● **ABOUT THIS EXERCISE**: All of the data below must be repeated exactly.

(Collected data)
══════════
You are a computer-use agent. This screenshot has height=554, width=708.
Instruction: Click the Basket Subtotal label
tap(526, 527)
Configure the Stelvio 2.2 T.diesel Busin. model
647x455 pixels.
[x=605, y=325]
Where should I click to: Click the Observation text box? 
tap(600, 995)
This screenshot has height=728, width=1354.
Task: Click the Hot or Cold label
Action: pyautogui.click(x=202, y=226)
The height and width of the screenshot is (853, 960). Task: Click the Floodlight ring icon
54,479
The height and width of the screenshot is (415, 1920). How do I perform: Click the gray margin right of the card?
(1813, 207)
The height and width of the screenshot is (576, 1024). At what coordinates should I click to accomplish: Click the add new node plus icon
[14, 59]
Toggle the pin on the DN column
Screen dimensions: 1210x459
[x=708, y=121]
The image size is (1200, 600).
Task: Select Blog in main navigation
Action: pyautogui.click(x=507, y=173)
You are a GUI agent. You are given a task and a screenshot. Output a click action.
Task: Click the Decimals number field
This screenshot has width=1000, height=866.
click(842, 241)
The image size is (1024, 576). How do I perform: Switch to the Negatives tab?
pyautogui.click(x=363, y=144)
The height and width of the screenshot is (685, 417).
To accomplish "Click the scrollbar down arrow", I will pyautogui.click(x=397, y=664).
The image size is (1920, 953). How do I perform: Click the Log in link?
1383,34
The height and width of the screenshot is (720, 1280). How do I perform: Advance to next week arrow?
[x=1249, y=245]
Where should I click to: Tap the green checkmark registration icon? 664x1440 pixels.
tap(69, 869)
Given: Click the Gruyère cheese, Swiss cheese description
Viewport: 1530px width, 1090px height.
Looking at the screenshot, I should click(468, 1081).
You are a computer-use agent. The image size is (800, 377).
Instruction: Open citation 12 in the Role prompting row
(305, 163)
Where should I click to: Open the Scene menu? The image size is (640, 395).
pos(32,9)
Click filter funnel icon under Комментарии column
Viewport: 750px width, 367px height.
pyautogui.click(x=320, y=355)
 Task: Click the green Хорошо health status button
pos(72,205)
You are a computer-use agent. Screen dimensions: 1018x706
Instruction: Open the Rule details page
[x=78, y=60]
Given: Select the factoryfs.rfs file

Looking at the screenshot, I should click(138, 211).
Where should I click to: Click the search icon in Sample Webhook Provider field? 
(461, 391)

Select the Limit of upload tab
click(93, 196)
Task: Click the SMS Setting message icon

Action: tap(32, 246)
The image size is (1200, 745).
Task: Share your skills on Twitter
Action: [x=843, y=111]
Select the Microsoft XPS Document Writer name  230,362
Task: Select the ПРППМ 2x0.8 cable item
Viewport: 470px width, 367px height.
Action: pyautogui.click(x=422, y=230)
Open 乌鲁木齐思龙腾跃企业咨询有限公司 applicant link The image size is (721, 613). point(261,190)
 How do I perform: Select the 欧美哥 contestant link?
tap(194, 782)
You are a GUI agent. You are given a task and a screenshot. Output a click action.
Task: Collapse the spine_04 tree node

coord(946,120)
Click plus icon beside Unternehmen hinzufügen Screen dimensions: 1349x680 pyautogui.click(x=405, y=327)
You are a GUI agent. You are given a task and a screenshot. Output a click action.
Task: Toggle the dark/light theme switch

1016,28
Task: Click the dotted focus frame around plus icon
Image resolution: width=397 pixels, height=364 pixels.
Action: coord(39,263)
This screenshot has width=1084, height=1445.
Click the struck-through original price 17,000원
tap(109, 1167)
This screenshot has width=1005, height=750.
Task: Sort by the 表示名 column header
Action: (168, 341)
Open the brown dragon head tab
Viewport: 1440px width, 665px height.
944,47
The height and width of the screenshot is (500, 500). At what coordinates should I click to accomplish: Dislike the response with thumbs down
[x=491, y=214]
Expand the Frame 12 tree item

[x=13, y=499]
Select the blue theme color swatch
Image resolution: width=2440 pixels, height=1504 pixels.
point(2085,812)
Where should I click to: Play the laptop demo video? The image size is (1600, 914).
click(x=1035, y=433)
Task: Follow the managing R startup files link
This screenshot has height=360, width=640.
══════════
● **ANSWER TO THIS PROBLEM**:
You are a computer-use agent. This screenshot has height=554, width=708.
Instruction: Click the Basket Subtotal label
tap(526, 527)
Configure the Stelvio 2.2 T.diesel Busin. model
647x455 pixels.
[x=605, y=325]
Where should I click to: Click the Observation text box? 
tap(600, 995)
This screenshot has height=728, width=1354.
Task: Click the Hot or Cold label
Action: pyautogui.click(x=202, y=226)
The height and width of the screenshot is (853, 960). Task: Click the Floodlight ring icon
54,479
The height and width of the screenshot is (415, 1920). How do I perform: Click the gray margin right of the card?
(1813, 207)
The height and width of the screenshot is (576, 1024). At what coordinates should I click to accomplish: Click the add new node plus icon
[14, 59]
Toggle the pin on the DN column
Screen dimensions: 1210x459
[x=708, y=121]
The image size is (1200, 600).
Task: Select Blog in main navigation
Action: pyautogui.click(x=507, y=173)
You are a GUI agent. You are given a task and a screenshot. Output a click action.
Task: Click the Decimals number field
This screenshot has width=1000, height=866.
click(842, 241)
The image size is (1024, 576). How do I perform: Switch to the Negatives tab?
pyautogui.click(x=363, y=144)
The height and width of the screenshot is (685, 417).
To accomplish "Click the scrollbar down arrow", I will pyautogui.click(x=397, y=664).
The image size is (1920, 953). How do I perform: Click the Log in link?
1383,34
The height and width of the screenshot is (720, 1280). How do I perform: Advance to next week arrow?
[x=1249, y=245]
Where should I click to: Tap the green checkmark registration icon? 664x1440 pixels.
tap(69, 869)
Given: Click the Gruyère cheese, Swiss cheese description
Viewport: 1530px width, 1090px height.
Looking at the screenshot, I should click(468, 1081).
You are a computer-use agent. The image size is (800, 377).
Instruction: Open citation 12 in the Role prompting row
(305, 163)
Where should I click to: Open the Scene menu? The image size is (640, 395).
pos(32,9)
Click filter funnel icon under Комментарии column
Viewport: 750px width, 367px height.
pyautogui.click(x=320, y=355)
 Task: Click the green Хорошо health status button
pos(72,205)
You are a computer-use agent. Screen dimensions: 1018x706
Instruction: Open the Rule details page
[x=78, y=60]
Given: Select the factoryfs.rfs file

Looking at the screenshot, I should click(138, 211).
Where should I click to: Click the search icon in Sample Webhook Provider field? 
(461, 391)

Select the Limit of upload tab
click(93, 196)
Task: Click the SMS Setting message icon

Action: tap(32, 246)
The image size is (1200, 745).
Task: Share your skills on Twitter
Action: [x=843, y=111]
Select the Microsoft XPS Document Writer name  230,362
Task: Select the ПРППМ 2x0.8 cable item
Viewport: 470px width, 367px height.
Action: pyautogui.click(x=422, y=230)
Open 乌鲁木齐思龙腾跃企业咨询有限公司 applicant link The image size is (721, 613). point(261,190)
 How do I perform: Select the 欧美哥 contestant link?
tap(194, 782)
You are a GUI agent. You are given a task and a screenshot. Output a click action.
Task: Collapse the spine_04 tree node

coord(946,120)
Click plus icon beside Unternehmen hinzufügen Screen dimensions: 1349x680 pyautogui.click(x=405, y=327)
You are a GUI agent. You are given a task and a screenshot. Output a click action.
Task: Toggle the dark/light theme switch

1016,28
Task: Click the dotted focus frame around plus icon
Image resolution: width=397 pixels, height=364 pixels.
Action: coord(39,263)
This screenshot has width=1084, height=1445.
Click the struck-through original price 17,000원
tap(109, 1167)
This screenshot has width=1005, height=750.
Task: Sort by the 表示名 column header
Action: (168, 341)
Open the brown dragon head tab
Viewport: 1440px width, 665px height.
944,47
The height and width of the screenshot is (500, 500). At what coordinates should I click to accomplish: Dislike the response with thumbs down
[x=491, y=214]
Expand the Frame 12 tree item

[x=13, y=499]
Select the blue theme color swatch
Image resolution: width=2440 pixels, height=1504 pixels.
point(2085,812)
Where should I click to: Play the laptop demo video? The image size is (1600, 914).
click(x=1035, y=433)
Task: Follow the managing R startup files link
This screenshot has height=360, width=640.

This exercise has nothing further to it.